Prompt 1 –
In the TypeScript excerpt, what are types based on under structural typing?
Prompt 2 –
Reproduce the TypeScript excerpt word for word, everything from "What this means" down to "Point (same shape)".
Prompt 3 –
Go on with the TypeScript excerpt, picking up after its last line.

Document extract –
For custom types, you can write type guard functions that narrow types:

ts
type Dog = { kind: "dog"; bark(): void };
type Cat = { kind: "cat"; meow(): void };
type Pet = Dog | Cat;

// A type guard function
function isDog(pet: Pet): pet is Dog {
  return pet.kind === "dog";
}

function makeSound(pet: Pet) {
  if (isDog(pet)) {
    pet.bark();  // ✓ TypeScript knows pet is Dog
  } else {
    pet.meow();  // ✓ TypeScript knows pet is Cat
  }
}

3. Structural Typing

TypeScript uses structural typing, meaning types are based on their shape, not their name.

What this means

ts
type Point = { x: number; y: number };
type Vector = { x: number; y: number };

const p: Point = { x: 1, y: 2 };
const v: Vector = p;  // ✓ OK! Point and Vector have the same shape

function distance(p: Point): number {
  return Math.sqrt(p.x ** 2 + p.y ** 2);
}

distance(v);  // ✓ OK! v looks like a Point (same shape)

Given data –
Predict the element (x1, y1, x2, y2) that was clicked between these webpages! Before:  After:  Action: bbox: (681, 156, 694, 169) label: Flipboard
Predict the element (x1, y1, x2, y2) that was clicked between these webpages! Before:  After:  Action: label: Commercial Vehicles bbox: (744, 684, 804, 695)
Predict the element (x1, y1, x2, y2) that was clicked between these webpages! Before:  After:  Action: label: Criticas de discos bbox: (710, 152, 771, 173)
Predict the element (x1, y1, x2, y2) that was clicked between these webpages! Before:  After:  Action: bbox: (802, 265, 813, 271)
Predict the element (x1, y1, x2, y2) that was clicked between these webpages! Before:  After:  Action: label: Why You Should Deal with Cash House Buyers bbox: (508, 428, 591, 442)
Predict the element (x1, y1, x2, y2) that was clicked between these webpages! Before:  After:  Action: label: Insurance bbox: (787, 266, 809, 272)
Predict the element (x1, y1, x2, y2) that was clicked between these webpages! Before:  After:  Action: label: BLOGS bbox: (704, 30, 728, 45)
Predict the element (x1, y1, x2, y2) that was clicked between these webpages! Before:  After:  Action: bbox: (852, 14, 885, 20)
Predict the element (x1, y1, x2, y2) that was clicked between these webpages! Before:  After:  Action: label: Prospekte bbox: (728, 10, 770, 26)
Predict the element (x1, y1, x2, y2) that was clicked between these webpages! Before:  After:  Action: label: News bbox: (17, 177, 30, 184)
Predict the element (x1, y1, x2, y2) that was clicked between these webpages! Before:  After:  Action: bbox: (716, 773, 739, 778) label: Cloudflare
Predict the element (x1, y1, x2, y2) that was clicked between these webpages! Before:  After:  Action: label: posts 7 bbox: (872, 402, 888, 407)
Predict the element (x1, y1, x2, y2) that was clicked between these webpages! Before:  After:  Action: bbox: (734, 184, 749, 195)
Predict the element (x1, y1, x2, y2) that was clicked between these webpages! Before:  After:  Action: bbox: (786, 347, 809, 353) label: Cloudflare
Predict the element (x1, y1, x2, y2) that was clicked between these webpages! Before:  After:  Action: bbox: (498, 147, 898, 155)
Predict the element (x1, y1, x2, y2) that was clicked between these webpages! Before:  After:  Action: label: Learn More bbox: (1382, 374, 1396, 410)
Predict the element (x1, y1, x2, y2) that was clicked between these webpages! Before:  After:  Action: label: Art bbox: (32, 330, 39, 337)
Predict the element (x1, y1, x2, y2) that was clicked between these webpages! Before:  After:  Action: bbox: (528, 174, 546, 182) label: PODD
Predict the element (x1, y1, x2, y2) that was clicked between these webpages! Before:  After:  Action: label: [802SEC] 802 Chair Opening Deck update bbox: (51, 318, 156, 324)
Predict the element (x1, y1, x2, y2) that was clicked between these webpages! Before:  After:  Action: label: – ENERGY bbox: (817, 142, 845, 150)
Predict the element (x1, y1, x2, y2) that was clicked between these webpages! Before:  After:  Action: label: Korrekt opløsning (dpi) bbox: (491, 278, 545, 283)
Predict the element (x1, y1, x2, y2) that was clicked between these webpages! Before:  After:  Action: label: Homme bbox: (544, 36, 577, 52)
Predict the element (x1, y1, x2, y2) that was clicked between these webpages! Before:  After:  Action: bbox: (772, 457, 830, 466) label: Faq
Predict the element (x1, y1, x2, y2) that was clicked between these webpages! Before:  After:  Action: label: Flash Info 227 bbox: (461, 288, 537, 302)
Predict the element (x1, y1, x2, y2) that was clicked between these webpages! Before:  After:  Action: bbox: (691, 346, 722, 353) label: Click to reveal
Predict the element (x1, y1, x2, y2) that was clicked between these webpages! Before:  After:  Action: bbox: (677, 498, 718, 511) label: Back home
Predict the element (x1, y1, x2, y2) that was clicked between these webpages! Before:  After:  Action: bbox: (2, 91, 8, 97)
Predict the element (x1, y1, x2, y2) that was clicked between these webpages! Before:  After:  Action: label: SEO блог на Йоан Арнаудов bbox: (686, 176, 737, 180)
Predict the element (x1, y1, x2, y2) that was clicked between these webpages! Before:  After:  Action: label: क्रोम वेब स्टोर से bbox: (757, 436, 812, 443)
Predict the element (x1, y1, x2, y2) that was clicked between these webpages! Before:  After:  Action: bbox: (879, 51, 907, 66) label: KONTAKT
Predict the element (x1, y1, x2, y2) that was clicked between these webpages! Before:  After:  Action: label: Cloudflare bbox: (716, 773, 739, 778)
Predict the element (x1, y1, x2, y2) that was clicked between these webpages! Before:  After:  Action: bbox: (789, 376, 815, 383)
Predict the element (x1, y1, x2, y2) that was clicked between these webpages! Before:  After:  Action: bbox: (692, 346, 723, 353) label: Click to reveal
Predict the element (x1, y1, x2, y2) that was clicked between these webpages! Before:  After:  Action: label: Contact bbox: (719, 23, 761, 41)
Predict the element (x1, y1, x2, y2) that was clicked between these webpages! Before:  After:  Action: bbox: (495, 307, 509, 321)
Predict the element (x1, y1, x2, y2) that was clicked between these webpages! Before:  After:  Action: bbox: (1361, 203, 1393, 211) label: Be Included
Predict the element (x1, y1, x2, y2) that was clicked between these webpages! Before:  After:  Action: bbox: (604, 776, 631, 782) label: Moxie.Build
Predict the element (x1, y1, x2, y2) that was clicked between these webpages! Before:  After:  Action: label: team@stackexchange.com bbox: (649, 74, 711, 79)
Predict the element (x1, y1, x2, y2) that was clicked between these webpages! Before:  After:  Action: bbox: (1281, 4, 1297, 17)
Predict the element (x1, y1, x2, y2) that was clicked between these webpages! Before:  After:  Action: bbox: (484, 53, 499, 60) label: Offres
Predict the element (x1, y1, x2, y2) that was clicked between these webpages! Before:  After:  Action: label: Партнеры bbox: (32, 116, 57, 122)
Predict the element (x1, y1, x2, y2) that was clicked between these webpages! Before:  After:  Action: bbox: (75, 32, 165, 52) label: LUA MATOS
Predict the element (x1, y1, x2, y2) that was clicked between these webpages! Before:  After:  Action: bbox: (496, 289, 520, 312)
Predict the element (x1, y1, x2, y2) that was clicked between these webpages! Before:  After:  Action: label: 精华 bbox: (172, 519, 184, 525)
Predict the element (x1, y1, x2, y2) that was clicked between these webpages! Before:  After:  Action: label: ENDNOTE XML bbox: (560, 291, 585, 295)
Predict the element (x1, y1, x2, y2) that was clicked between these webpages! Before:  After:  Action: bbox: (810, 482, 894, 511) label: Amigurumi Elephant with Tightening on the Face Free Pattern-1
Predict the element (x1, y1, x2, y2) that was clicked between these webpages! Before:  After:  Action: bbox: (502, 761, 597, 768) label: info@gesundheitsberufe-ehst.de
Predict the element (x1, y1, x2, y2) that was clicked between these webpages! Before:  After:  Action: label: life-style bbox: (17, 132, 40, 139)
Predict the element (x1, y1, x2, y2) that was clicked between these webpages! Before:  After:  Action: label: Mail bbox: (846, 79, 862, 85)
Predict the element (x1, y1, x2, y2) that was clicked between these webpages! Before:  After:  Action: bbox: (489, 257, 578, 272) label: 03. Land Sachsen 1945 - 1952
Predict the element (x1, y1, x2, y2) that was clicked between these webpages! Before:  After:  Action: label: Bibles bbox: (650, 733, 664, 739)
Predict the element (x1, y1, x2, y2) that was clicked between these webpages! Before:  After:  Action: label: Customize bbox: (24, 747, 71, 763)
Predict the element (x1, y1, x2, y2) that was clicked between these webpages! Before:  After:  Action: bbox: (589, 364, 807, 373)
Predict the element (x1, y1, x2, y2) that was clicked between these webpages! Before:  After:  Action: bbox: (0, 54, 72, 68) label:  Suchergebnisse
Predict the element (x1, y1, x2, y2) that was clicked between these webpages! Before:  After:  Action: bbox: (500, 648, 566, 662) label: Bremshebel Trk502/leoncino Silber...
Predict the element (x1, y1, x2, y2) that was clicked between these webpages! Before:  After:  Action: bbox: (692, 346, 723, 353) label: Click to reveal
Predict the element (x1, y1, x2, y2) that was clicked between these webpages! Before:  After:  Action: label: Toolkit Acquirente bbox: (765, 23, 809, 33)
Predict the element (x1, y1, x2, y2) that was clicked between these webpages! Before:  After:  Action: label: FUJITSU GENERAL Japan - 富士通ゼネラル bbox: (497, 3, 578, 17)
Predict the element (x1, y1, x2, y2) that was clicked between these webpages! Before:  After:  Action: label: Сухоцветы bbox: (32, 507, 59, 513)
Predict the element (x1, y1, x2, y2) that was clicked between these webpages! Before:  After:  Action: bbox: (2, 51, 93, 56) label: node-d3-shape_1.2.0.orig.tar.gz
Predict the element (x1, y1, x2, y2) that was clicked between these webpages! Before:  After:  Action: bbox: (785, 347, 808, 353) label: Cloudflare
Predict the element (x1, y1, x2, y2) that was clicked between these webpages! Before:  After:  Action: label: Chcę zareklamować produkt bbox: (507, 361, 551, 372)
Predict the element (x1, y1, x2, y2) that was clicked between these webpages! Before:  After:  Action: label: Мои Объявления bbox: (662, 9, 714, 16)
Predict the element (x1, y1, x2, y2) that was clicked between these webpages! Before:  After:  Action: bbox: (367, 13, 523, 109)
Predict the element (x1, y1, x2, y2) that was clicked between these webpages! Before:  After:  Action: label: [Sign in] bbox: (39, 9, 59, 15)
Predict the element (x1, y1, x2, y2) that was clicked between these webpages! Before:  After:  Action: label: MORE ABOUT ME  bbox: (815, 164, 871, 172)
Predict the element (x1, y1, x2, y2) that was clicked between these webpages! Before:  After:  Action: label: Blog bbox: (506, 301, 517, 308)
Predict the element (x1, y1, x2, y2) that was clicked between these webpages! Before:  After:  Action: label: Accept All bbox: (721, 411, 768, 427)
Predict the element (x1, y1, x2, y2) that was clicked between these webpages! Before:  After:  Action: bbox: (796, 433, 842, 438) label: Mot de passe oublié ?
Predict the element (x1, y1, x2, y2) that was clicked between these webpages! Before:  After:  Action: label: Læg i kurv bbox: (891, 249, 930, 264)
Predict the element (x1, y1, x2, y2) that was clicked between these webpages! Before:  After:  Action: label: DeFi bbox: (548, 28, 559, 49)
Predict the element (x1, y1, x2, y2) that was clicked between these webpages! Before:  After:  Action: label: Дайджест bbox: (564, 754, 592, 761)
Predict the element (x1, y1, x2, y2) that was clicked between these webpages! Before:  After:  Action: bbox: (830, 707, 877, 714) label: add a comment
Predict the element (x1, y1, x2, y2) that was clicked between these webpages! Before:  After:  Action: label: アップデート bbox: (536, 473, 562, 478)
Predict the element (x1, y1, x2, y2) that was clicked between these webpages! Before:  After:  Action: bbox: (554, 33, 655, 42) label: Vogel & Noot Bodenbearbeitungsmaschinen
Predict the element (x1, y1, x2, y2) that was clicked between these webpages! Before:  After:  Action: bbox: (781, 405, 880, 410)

Task result 1 –
They are based on their shape, not their name.

Task result 2 –
What this means

ts
type Point = { x: number; y: number };
type Vector = { x: number; y: number };

const p: Point = { x: 1, y: 2 };
const v: Vector = p;  // ✓ OK! Point and Vector have the same shape

function distance(p: Point): number {
  return Math.sqrt(p.x ** 2 + p.y ** 2);
}

distance(v);  // ✓ OK! v looks like a Point (same shape)

Task result 3 –
Even though Point and Vector have different names, they're compatible because they have the same structure.

Structural compatibility goes both ways

ts
type User = { name: string; email: string };

const obj = { name: "Alice", email: "alice@example.com", age: 30 };
// obj has all required properties + extra ones
const user: User = obj;  // ✓ OK! Extra properties are fine

But missing properties cause errors:

ts
const incomplete = { name: "Bob" };
const user: User = incomplete;  // ✗ Error: missing email

Why this matters

Structural typing means you can pass objects around as long as they have the right shape. You don't need explicit inheritance or interface declarations (though you can use them for documentation).

4. Union Types

A union type describes a value that could be one of several types.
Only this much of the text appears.